## Selected passage
Dell’s entry into the Windows 8 tablet is the Venue 8 Pro — an 8-inch fully-functional PC packed in a small form factor. It’s a new breed of personal computing device that might practically replace the netbook. Check out our full review of the Dell Venue 8 Pro after the jump.
Microsoft has long envied Apple and Google for dominating the mobile market. The pressure got worse when iOS and Android were also eating away into the PC market with the demand for tablets.
The result is a Windows 8.1 tablet that’s aimed at mobile productivity rather than just content consumption which is the predominant use of tablets nowadays. So Microsoft’s strong partnerships with laptop manufacturers like Asus, Acer and Dell resulted into a potentially strong contender in the tablet market.
The Dell Venue 8 Pro is just one of them. And so is the Asus Transformer Book T100 which we reviewed here earlier.
Design and Construction.
With a simple yet functional design, the Venue 8 Pro fits just right on the hands — not too big and bulky yet not too small for reading or browsing. It’s a little wider/bigger than the 1st-gen Nexus 7 but much thinner, almost the same thickness as the 2nd-gen model.

## Information provided
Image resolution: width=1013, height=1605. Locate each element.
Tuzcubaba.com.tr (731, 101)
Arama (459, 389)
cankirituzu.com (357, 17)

## Set tasks
A: In the Dell Venue 8 Pro review, why did the pressure on Microsoft get worse?
B: Write out the Dell Venue 8 Pro review word for word, from "Microsoft has long" to "Design and Construction.".
C: Carry the Dell Venue 8 Pro review forward from the point where it stops.

## Task-by-task outputs
A: The pressure grew because iOS and Android were also eating into the PC market as demand for tablets rose.

B:
Microsoft has long envied Apple and Google for dominating the mobile market. The pressure got worse when iOS and Android were also eating away into the PC market with the demand for tablets.
The result is a Windows 8.1 tablet that’s aimed at mobile productivity rather than just content consumption which is the predominant use of tablets nowadays. So Microsoft’s strong partnerships with laptop manufacturers like Asus, Acer and Dell resulted into a potentially strong contender in the tablet market.
The Dell Venue 8 Pro is just one of them. And so is the Asus Transformer Book T100 which we reviewed here earlier.
Design and Construction.

C:
The body is a combination of glass and polycarbonate material, with the back side having a textured, circular ring pattern for better grip and handling.
The volume controls and power button are found on the right side, along with the micro-USB port and the slot for the microSD card.
There’s a dedicated Windows Home button at the top along with the 3.5mm audio port. The speaker grills are found at the bottom end. The 5-megapixel rear camera at the back does not come with an LED flash and the large Dell logo is right smack in the center.
At 395 grams, it’s slightly heavier than the 1st-gen Nexus 7 but as it is, it’s is still very much comfortable to use and hold even with one hand.
The Venue 8 Pro comes with an IPS LCD display that has native resolution of 1280×800 pixels (189ppi). It’s a decent resolution for a tablet but if you compare it to regular laptops, that’s already slightly higher.
We reckon a full HD display might be good for watching movies or photos but that would put a lot of strain in the eye once you are in the Desktop Mode where the icons and windows are already very small (we had the same experience with our 11.6-inch Aspire S7 that has full HD display). As such, we agree that 720p is the most ideal resolution for this kind of tablet.
The display looks pretty good but the glossy finish can be a challenge when used outdoors or under direct sunlight. In any case, the display quality is good enough for us.
OS, UI and Apps.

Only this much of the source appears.